Es waren Zweifel am Gespür des erfolgsverwöhnten Investors laut geworden: Benko habe vor allem auf kaufkräftige Touristen aus dem Osten gesetzt, doch der Ukraine-Konflikt, die daraus folgenden EU-Sanktionen und der schwache Rubel hätten ihm einen Strich durch die Rechnung gemacht. „Die kaufkräftigen Russen bleiben aus“, schreibt der Kurier im Juli 2014.

Die Presse wird Ende August 2014 konkret: Das Problem seien „Tuchlaubenhof und Seitzergasse, zwei Kernstraßen des Goldenen Quartiers, die niemand so recht betreten will“. Eine Woche später eröffnete Rasim A. genau dort sein Geschäft.

Immobilienkauf durchs Schlupfloch

Der Kiton-Shop ist nicht die einzige Geschäftsbeziehung zwischen einem Unternehmen von Rasim A. und der Signa-Gruppe: Am 17. März 2014 kaufte er eine fast 300 Quadratmeter große Eigentumswohnung um knapp vier Millionen Euro von der Tuchlauben Immobilien GmbH. Die Wohnung liegt ebenfalls in der Seitzergasse, schräg gegenüber dem künftigen Kiton-Geschäftslokal.

Wenn ausländische Staatsbürger in Österreich Immobilien erwerben, muss das Geschäft von der Behörde genehmigt werden. Rasim A. nutzt ein Schlupfloch.

Im Kaufvertrag erklärt der Geschäftsführer jener Firma, die die Wohnung erwirbt, dass die Gesellschaft nicht überwiegend in ausländischem Eigentum stehe. Genau genommen stimmt das, denn es ist eine weitere österreichische Gesellschaft zwischengeschaltet – die wiederum zu hundert Prozent Rasim A. gehört. Das Wiener Ausländergrunderwerbsgesetz sieht nur vor, den direkten Käufer und dessen Eigentümer zu identifizieren.

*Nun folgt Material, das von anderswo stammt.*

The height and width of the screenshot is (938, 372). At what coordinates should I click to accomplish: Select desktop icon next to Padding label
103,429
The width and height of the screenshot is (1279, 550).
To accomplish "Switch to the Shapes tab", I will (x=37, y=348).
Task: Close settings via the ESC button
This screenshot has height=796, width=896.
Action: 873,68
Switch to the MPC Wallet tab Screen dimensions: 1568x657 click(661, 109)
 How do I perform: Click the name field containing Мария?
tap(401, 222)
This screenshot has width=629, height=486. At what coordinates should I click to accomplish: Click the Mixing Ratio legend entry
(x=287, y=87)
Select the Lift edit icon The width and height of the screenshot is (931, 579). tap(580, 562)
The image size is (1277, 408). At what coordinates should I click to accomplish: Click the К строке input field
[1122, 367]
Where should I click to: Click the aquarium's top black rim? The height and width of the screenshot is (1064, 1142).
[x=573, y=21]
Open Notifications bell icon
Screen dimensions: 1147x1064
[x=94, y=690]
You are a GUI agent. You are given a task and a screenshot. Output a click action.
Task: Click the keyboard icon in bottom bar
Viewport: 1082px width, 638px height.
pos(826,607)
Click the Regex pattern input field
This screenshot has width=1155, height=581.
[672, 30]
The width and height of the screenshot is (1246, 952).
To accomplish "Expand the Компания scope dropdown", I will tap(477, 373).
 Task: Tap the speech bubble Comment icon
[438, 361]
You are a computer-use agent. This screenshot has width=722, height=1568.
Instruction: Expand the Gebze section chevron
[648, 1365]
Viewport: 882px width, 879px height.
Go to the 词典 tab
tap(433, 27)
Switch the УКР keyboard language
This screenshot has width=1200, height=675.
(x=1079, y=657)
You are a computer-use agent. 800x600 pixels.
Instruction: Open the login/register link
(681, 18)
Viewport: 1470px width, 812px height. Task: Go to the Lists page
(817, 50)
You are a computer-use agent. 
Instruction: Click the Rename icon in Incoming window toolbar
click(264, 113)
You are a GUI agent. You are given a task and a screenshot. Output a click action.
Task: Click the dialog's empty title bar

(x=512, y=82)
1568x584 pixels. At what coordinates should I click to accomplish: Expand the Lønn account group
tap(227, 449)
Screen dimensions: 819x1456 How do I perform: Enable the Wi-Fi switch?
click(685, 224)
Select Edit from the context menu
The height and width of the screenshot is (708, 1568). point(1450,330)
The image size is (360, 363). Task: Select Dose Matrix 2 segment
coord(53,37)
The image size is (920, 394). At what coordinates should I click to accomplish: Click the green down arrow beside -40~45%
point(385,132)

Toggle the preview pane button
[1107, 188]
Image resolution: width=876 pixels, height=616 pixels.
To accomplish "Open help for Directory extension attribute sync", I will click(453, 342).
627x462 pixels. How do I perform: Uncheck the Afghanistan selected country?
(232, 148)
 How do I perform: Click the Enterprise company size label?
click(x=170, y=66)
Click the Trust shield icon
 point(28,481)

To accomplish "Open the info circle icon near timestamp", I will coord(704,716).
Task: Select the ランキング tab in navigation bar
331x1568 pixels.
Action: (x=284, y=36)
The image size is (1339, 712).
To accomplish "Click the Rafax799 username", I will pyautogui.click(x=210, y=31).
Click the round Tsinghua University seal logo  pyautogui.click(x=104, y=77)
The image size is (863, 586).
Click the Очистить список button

Zu dem Wohnungsdeal möchte Signa gegenüber DOSSIER ebenfalls keine Fragen beantworten. Man verweist auf Datenschutz. 

„Anlaufverluste“ in Millionenhöhe

Ein teures Modegeschäft, eine teure Wohnung und Flüge im Privatjet: Rasim A. scheint im Hintergrund noch über weit größere finanzielle Ressourcen zu verfügen. Der Geschäftsgegenstand einer weiteren Firma, der AE BG Eta Holding GmbH GmbH, die er seit Mai 2014 in Wien betreibt, ist die „Verwaltung sowie das Management des eigenen Vermögens, insbesondere (...) von Luftfahrzeugen“.  Mit wie viel Geld das Unternehmen hantiert, lässt sich anhand öffentlicher Dokumente erahnen.

Fast sieben Millionen Euro Bilanzverlust hat die Firma bereits im zweiten Geschäftsjahr angehäuft. Laut Jahresabschluss 2015 handelt es sich um „Anlaufverluste“. Die Finanzierung des Unternehmens wird einstweilen von unbekannter Seite durch Darlehen sichergestellt. Rasim A.s Geschäftspartner in dieser Firma: Mir Jalal Pashayev, der Cousin der First Lady von Aserbaidschan, hält 50 Prozent der Anteile.